It is sometimes said of artists that they "have imagination".  But this says nothing.  Jean Paul Sartre wrote in his book, Imagination, that in our imagination there appears nothing different from what we have come across or seen in reality.  I read this more than twenty years ago, and I remember that I never agreed with it.  It happens both in dreams and in dream-like projections that we can see clusters of images, fragments, and collages of cut film sequences in continuous transformation, overlapping, moving and changing focus, planes, and even various artistic conventions, from naturalism to abstract cosmo-molecular forms, beams of light, colors and spots, up to emptiness starred with the bright points of the sight atoms.  And perhaps we have been allowed to see the structure of the matter of ourselves and the universe?
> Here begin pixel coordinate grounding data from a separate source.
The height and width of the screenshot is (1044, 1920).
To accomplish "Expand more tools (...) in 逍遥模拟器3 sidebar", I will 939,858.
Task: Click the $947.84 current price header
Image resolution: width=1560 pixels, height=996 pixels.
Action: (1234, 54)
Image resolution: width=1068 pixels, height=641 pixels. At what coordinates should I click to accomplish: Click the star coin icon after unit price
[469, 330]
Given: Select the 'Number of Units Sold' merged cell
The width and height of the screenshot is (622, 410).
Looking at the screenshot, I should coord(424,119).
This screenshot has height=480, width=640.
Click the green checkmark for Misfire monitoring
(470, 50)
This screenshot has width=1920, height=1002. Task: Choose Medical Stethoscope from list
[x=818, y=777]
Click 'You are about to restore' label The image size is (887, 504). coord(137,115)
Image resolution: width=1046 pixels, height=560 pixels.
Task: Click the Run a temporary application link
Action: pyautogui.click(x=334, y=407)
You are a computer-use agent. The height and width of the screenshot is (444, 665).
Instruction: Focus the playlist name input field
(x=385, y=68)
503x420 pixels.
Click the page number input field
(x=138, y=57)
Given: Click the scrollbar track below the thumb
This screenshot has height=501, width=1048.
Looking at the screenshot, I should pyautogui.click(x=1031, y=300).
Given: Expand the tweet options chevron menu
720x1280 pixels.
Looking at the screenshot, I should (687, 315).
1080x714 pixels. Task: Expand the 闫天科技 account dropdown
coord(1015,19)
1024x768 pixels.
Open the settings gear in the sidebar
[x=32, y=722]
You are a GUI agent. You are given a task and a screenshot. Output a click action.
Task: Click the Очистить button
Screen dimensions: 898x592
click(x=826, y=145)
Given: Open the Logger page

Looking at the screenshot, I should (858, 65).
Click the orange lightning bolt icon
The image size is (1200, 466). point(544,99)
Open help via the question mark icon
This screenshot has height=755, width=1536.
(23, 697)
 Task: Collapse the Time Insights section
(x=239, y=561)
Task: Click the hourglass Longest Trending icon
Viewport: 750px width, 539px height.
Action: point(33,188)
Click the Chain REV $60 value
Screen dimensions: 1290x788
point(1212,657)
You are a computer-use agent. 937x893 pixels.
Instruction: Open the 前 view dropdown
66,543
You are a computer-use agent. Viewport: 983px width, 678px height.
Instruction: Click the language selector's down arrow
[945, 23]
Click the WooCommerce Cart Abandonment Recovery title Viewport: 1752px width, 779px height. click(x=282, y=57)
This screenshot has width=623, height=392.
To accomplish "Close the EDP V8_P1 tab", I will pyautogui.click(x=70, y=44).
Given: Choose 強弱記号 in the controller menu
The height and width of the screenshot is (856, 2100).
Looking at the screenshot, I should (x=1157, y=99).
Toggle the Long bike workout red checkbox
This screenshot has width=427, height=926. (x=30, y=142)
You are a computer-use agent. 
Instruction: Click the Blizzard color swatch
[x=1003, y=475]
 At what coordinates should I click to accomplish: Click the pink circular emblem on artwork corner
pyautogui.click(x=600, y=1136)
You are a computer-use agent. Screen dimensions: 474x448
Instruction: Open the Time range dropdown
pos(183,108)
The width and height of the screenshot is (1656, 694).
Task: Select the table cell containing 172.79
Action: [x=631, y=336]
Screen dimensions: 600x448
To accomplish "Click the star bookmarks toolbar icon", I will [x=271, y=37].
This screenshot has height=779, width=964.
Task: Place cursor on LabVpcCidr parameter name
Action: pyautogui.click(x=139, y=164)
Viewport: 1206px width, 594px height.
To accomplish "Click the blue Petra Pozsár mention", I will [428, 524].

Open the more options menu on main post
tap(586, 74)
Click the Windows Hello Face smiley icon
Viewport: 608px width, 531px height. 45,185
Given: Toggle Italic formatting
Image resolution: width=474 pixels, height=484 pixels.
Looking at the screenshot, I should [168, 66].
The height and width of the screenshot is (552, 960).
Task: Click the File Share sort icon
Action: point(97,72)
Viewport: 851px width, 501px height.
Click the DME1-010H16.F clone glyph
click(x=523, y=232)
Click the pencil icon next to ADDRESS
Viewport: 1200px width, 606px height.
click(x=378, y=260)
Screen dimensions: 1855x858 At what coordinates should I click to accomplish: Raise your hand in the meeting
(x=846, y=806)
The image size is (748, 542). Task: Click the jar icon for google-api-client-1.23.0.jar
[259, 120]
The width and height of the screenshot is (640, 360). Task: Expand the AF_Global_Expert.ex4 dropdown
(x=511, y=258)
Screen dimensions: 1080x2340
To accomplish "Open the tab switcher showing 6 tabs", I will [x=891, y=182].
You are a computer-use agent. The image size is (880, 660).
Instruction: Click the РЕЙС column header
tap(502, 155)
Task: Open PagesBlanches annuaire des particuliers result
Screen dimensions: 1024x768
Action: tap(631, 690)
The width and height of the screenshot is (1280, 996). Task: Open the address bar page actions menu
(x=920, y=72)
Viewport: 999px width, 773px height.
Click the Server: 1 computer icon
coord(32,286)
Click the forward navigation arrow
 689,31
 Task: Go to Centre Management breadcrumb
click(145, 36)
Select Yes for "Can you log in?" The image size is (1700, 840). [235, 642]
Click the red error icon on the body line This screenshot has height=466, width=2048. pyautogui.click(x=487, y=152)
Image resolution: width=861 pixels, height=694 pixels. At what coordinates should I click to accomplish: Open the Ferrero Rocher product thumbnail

I do not know if I am an exception or a rare freak, having such visions.  But it seems to me that this is normal, that everyone has the same possibilities, but perhaps they are not used.  If, however, there are people bereft of the possibility of watching their own projections, they would be very poor in their, say, "sensual" capabilities, or perhaps spiritual or intellectual.  Let me say it in my own way - they would be bereft of a creative workshop.  Why do I automatically attach a creative function to this phenomenon?  Because it is hard to imagine that it could be otherwise. A carpenter planes a board so that it will be as "ideally" straight and smooth as possible.  A bricklayer builds a wall to be vertical.  A perfectly straight line, an ideally smooth or vertical plane do not occur in nature at all.  These are "ideals" of our thinking (not any abstract structures this time), and visions - that is, the inner sight - have the task of imposing shapes on these ideals, giving them forms, and projecting them in concept and image.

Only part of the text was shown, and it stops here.